### WORK TO COMPLETE
Each line of the material below with the word "heading" is to be reported.

=== Section Start ===

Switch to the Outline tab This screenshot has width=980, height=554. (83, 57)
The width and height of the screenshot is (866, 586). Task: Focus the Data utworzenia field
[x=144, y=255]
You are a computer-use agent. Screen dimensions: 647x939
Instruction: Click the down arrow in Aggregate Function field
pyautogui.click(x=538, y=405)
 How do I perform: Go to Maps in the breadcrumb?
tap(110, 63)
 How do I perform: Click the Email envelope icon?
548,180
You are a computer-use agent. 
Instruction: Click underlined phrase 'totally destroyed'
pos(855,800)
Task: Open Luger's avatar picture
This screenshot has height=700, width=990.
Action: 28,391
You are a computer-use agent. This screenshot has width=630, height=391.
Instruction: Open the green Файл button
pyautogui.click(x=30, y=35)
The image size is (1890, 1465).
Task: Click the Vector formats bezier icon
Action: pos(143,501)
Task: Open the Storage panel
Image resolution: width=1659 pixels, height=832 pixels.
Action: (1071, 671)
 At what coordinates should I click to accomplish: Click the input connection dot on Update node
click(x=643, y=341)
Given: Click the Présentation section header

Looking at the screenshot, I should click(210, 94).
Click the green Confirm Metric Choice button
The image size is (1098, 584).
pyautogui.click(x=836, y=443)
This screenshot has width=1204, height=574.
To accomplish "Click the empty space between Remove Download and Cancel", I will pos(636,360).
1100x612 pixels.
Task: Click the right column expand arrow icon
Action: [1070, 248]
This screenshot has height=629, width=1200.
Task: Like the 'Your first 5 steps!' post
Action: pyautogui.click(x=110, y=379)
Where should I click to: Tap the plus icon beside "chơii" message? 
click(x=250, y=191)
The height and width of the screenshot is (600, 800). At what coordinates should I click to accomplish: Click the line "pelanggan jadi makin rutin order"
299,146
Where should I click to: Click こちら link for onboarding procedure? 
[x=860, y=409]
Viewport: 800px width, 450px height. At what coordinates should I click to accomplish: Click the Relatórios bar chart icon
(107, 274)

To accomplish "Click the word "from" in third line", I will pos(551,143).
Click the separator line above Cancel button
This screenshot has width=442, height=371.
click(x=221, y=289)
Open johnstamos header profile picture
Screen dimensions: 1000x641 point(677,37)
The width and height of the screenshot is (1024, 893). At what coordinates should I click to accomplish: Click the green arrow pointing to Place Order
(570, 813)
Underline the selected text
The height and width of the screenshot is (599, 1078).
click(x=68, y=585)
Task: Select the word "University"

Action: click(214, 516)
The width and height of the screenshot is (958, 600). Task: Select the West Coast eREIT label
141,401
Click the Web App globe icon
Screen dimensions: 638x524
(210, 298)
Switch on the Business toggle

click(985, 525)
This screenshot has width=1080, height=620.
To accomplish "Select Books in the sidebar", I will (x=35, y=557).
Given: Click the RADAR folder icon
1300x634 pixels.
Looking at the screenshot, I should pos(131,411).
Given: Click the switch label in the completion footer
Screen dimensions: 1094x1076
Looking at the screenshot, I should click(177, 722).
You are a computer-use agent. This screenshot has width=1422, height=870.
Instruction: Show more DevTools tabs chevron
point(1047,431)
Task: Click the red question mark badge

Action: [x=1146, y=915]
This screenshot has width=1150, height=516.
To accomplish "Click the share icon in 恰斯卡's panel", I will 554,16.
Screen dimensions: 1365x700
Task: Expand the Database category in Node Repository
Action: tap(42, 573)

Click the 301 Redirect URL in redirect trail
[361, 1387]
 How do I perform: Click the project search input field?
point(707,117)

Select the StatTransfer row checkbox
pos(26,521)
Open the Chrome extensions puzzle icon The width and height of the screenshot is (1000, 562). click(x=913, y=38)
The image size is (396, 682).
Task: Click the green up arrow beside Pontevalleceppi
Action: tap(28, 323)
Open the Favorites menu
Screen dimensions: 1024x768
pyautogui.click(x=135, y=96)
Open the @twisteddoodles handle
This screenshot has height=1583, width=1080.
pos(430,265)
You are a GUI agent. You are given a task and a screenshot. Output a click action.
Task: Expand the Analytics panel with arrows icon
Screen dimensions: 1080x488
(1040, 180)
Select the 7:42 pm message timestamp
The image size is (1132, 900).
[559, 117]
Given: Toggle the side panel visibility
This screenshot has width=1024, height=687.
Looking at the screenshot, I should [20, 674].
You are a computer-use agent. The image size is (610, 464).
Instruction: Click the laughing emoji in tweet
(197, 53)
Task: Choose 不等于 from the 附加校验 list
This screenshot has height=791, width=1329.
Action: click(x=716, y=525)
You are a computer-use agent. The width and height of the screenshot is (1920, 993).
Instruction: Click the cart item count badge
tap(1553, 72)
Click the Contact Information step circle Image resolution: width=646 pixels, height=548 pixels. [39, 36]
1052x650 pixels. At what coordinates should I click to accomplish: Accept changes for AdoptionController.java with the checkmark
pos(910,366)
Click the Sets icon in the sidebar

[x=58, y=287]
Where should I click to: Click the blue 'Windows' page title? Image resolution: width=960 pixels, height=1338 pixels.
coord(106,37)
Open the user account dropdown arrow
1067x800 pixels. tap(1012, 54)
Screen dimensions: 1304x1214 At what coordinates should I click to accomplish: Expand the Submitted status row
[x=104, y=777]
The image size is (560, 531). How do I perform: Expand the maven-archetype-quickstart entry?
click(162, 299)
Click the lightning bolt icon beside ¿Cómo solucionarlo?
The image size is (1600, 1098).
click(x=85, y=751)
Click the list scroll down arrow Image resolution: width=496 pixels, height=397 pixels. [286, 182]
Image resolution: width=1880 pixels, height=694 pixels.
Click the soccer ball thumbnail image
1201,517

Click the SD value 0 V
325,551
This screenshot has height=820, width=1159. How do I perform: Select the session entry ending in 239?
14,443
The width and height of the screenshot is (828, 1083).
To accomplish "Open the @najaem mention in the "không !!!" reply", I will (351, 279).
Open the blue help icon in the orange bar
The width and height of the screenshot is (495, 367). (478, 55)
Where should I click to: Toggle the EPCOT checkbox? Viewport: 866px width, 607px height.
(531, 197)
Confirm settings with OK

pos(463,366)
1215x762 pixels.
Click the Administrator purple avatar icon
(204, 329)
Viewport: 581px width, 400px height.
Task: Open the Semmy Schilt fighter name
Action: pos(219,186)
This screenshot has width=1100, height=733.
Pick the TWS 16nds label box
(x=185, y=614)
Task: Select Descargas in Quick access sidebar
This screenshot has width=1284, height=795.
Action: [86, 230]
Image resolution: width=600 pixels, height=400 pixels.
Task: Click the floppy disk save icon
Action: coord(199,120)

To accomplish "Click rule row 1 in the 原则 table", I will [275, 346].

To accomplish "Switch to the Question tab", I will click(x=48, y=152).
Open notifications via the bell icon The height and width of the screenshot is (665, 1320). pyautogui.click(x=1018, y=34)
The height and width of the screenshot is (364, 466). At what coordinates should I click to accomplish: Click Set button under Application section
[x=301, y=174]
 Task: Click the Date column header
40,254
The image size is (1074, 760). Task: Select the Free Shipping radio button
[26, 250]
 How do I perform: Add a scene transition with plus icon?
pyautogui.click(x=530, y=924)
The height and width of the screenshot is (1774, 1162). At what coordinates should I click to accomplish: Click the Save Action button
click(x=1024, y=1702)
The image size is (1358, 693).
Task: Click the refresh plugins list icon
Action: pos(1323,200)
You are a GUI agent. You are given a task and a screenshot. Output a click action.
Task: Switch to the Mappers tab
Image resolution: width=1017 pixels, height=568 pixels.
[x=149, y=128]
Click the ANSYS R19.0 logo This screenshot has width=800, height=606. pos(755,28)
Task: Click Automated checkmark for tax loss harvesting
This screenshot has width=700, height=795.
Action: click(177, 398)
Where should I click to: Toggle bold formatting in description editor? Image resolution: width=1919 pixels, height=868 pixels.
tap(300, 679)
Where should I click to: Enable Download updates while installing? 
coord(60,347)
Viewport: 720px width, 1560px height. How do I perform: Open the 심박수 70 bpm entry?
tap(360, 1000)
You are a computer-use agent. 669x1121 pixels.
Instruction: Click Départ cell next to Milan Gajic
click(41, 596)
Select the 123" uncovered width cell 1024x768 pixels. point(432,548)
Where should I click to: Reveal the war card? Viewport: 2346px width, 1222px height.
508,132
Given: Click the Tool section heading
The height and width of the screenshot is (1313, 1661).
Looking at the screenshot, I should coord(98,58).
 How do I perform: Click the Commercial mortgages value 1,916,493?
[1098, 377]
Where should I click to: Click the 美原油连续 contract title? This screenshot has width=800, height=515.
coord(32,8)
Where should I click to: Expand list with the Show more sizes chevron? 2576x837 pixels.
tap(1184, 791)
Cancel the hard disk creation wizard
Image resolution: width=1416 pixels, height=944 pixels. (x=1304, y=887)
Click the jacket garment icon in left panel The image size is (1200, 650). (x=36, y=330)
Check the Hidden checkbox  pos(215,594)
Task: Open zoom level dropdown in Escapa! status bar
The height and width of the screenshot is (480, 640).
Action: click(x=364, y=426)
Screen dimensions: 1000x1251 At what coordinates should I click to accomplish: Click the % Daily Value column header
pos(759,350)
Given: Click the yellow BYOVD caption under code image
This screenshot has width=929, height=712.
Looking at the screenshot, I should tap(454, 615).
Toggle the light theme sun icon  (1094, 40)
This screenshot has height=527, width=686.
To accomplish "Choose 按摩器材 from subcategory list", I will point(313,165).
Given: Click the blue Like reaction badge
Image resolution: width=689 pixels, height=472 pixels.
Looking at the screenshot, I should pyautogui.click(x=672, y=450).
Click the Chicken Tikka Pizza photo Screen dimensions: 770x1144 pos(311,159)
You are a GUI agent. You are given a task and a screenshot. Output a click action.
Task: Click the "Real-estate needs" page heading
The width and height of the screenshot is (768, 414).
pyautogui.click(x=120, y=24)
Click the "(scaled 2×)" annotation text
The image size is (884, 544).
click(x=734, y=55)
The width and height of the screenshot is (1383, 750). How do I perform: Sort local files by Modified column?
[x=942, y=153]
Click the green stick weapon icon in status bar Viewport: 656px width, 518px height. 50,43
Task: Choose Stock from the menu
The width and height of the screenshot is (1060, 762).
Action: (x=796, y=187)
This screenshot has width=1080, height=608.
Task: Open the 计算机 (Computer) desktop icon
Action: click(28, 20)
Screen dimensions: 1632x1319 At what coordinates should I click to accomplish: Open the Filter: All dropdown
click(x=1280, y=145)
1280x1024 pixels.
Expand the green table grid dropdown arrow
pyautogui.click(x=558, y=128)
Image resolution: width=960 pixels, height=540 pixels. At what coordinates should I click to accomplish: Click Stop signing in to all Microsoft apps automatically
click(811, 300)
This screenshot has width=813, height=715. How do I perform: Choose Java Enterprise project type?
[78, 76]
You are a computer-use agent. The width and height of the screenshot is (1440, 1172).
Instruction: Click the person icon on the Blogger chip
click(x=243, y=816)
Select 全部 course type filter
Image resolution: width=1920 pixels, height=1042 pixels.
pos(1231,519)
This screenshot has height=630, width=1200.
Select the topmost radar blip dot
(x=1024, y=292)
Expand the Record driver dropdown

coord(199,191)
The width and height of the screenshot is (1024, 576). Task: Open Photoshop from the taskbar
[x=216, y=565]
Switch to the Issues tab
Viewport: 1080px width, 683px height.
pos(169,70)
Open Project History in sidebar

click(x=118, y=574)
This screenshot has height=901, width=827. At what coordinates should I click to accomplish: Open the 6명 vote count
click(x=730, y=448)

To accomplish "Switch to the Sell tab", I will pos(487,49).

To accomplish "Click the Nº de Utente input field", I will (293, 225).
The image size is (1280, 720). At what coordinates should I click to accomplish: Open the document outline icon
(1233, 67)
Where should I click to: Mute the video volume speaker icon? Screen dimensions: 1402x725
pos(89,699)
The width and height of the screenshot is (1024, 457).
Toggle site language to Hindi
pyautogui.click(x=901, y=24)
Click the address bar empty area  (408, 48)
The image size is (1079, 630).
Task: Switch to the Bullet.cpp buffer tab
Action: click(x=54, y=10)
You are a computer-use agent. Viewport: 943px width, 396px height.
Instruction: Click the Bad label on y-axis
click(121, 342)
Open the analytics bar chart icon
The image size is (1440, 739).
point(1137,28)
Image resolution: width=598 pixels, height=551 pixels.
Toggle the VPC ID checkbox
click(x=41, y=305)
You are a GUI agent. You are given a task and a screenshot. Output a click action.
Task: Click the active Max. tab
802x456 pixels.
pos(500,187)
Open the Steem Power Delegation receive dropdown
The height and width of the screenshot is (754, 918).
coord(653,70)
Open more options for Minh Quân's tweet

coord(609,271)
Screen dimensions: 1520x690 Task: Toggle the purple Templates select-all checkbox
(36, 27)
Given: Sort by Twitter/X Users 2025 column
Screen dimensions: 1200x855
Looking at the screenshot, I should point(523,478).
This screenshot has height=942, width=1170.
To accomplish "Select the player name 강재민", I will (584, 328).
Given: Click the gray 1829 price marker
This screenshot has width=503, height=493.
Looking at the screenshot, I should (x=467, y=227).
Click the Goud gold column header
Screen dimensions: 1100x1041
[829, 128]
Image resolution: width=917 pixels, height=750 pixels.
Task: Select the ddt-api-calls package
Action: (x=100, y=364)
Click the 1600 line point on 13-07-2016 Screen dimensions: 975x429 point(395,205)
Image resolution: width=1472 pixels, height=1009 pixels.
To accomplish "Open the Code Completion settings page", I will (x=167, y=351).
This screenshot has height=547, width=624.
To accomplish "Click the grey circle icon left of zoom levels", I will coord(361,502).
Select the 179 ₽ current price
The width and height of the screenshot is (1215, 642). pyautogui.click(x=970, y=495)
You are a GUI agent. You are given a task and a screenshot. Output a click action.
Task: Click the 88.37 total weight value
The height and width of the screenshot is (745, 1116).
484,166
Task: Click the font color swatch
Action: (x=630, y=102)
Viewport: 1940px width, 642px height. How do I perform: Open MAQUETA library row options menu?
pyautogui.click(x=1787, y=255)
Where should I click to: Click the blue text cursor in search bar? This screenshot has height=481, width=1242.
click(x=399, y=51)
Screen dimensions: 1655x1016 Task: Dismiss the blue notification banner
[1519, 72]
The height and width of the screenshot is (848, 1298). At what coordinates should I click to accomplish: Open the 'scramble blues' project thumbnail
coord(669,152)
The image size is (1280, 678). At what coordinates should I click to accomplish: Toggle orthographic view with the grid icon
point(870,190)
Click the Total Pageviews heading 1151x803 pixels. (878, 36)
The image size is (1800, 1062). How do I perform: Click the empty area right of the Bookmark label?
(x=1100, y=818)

=== Section End ===

### RESPONSE
Given: Click the Tool section heading
Task: Click the "Real-estate needs" page heading
Click the Total Pageviews heading 1151x803 pixels. (878, 36)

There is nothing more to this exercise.